2. Verify that the PEs have received Type 3 routes.
a. Execute the display bgp l2vpn evpn route-type imet command to verify that the PE has received Type 3 routes from other PEs. If Type 3 routes are received, proceed to step 3. If not, troubleshoot the EVPN route synchronization issue. Possible reasons include the route reflector (RR) is not configured with the peer reflect-client command, the RR is not configured with the undo policy vpn-target command, and an incorrect routing policy is specified for the BGP peer. Please check for incorrect configuration and edit it.
b. If the EVPN route synchronization issue persists after you perform the previous operation, proceed to step 8.
c. If the issue persists after the EVPN route synchronization failure is resolved, proceed to the next step.
3. Verify that the PEs have received Type 2 routes.
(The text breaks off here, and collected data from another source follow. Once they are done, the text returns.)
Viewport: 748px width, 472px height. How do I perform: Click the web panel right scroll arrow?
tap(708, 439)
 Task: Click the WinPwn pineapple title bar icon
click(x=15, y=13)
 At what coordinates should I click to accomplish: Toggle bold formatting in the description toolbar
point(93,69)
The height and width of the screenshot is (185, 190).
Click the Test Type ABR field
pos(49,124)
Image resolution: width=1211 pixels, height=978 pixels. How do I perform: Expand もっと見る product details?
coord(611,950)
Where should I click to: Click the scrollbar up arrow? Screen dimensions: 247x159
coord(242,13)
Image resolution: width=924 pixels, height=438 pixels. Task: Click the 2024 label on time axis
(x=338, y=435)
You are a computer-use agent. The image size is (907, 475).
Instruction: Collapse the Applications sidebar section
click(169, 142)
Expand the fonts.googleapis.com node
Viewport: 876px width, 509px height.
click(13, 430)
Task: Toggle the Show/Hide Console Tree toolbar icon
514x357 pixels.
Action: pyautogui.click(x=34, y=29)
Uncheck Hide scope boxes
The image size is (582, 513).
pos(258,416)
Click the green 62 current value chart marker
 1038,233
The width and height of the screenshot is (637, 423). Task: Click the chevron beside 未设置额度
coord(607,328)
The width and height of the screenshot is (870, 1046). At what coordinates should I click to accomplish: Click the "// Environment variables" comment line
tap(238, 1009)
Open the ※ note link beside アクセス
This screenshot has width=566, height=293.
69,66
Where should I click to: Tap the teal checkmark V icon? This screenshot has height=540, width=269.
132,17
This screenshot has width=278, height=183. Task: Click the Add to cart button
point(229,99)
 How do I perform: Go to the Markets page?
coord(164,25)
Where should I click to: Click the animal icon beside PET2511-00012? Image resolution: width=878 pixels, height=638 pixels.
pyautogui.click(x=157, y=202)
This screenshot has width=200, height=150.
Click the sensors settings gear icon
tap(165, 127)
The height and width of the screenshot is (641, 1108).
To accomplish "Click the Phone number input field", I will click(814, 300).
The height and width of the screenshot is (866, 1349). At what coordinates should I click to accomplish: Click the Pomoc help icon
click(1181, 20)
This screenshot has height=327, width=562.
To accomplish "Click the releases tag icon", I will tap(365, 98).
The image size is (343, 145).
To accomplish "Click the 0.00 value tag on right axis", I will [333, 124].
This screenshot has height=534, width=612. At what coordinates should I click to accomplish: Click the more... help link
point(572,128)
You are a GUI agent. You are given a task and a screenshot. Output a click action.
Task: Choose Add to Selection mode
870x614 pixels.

a. Identify the traffic type. For broadcast traffic failure, proceed to step 4. For unicast traffic failure, proceed to the next step.
b. Execute the display bgp l2vpn evpn route-type mac-ip command to verify that a Type 2 route matching the destination MAC address of unicast traffic exists, and the route comes from the correct BGP peer. If a Type 2 route exists and is correct, proceed to step 4. If not, resolve the Type 2 route synchronization issue as described in step 2.
c. If the EVPN route synchronization issue persists after you perform the previous operation, proceed to step 8.
d. If the issue persists after the EVPN route synchronization failure is resolved, proceed to the next step.
4. Verify that the PEs have received Type 1 routes.
a. Execute the display bgp l2vpn evpn route-type mac-ip command to view detailed Type 2 route information. If the ESI carried in the route is 0.0.0.0.0.0, proceed to step 5. If not, proceed to the next step.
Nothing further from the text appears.